The allosteric sites of SAMHD1 are highly restrictive. (A) Size-exclusion chromatography elution profile of SAMHD1 in the presence of 0.5 mM GTP and 4 mM of color-coded nucleotide analog. (B) SV-AUC analysis of SAMHD1 in the absence of nucleotides or the presence of dGTP, GTP with clofarabine-TP, or GTP with cladribine-TP at a final concentration of 150 μM. (C) Malachite green activity assay performed in the presence of 125 μM GTP and 125 μM dCTP, dATP, nucleotide analog, or buffer.
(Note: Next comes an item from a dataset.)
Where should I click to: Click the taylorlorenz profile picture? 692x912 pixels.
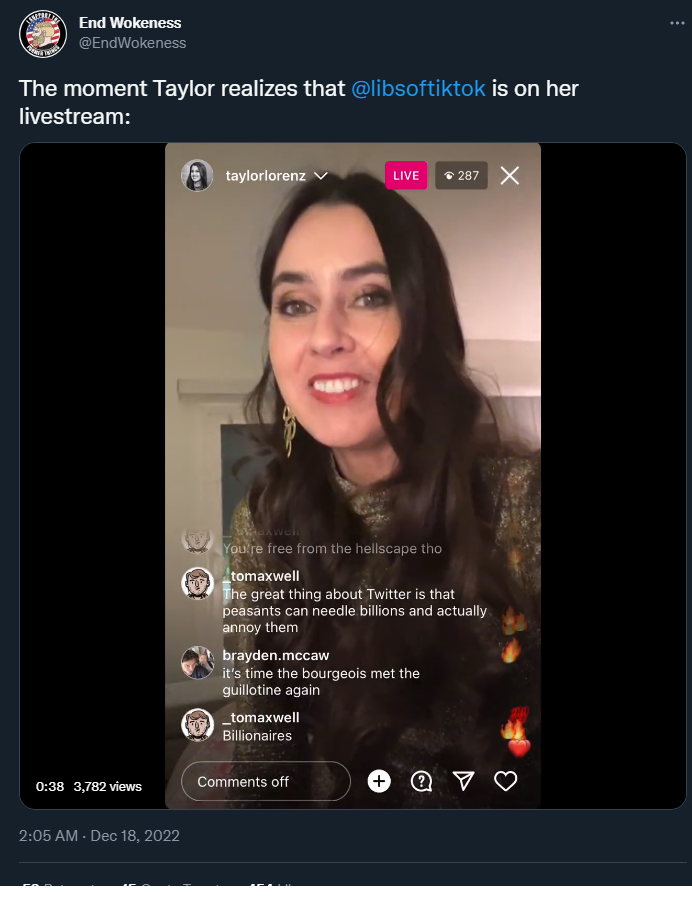click(x=197, y=176)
Error bars represent SEM of three independent experiments. (D) Malachite green activity assay measuring the hydrolysis of dATP by SAMHD1 tetramers preassembled in the presence of 125 μM GTP and 6.3 to 3,200 μM dATP, cladribine-TP, clofarabine-TP, or ATP. Error bars represent SEM of three independent experiments.

Fig. 5.

Structures of cladribine-TP and clofarabine-TP bound to Allo-site 2 of SAMHD1. (A) 2F_o-F_c electron density (σ = 1.0) for GTP, cladribine-TP, and clofarabine-TP in the allosteric pocket of SAMHD1. Black asterisks indicate sites of modifications, and black dotted lines indicate hydrogen bonds. (B, Left) Transparent surface view of the SAMHD1 tetramer. (B, Right) Overlay of cladribine-TP (cyan) and clofarabine-TP (pink) in Allo-site 2. The main chain of SAMHD1 is shown as tubes, with selected residues and nucleotides represented as sticks. Residues important for gating the 2′-atom are highlighted in thicker sticks. Black asterisks indicate sites of modification. (C) The structure of cladribine-TP (cyan, sticks) in Allo-site 2 with V156, F157, and H376 shown as sticks under semitransparent surface of SAMHD1. (D) The structure of clofarabine-TP (pink, sticks) in Allo-site 2 with close contacts between the [(2′S)-2′-F] atom and V156, F157, and H376 highlighted with caution triangles and yellow dashed lines. (E) A rigid body model of cytarabine-TP in Allo-site 2 with potential steric clashes between the [(2′S)-2′-OH] group and V156 and H376 highlighted with a red cross and red dashed lines. (F) A rigid body model of gemcitabine-TP in Allo-site 2 with a potential steric clash between the [(2′R)-2′-F] atom and F157 highlighted with a red cross and red dashed lines.

Fig. 6.

Summary of the effects of the 2′ sugar moiety on nucleotide analog binding to the catalytic and allosteric sites of SAMHD1. (Middle) Transparent surface view of SAMHD1 tetramer. (Left) In the catalytic pocket of SAMHD1, while small substitutions such as fluorine atoms at the 2′R and 2′S positions of the sugar are permitted (green circle), their access to the 2′R position is limited (yellow circle). Larger modifications, such as hydroxyl groups, are permitted in the 2′S position, but not the 2′R position (red circle). (Right) In Allo-site 2 of SAMHD1, hydroxyl groups are prohibited in both 2′R and 2′S positions of the sugar moiety. Fluorine atoms have limited access to the 2′S position, but they are prohibited from the 2′R position. Small base modifications, such as fluorine or chlorine atoms, are tolerated in both Allo-site 2 and the catalytic site.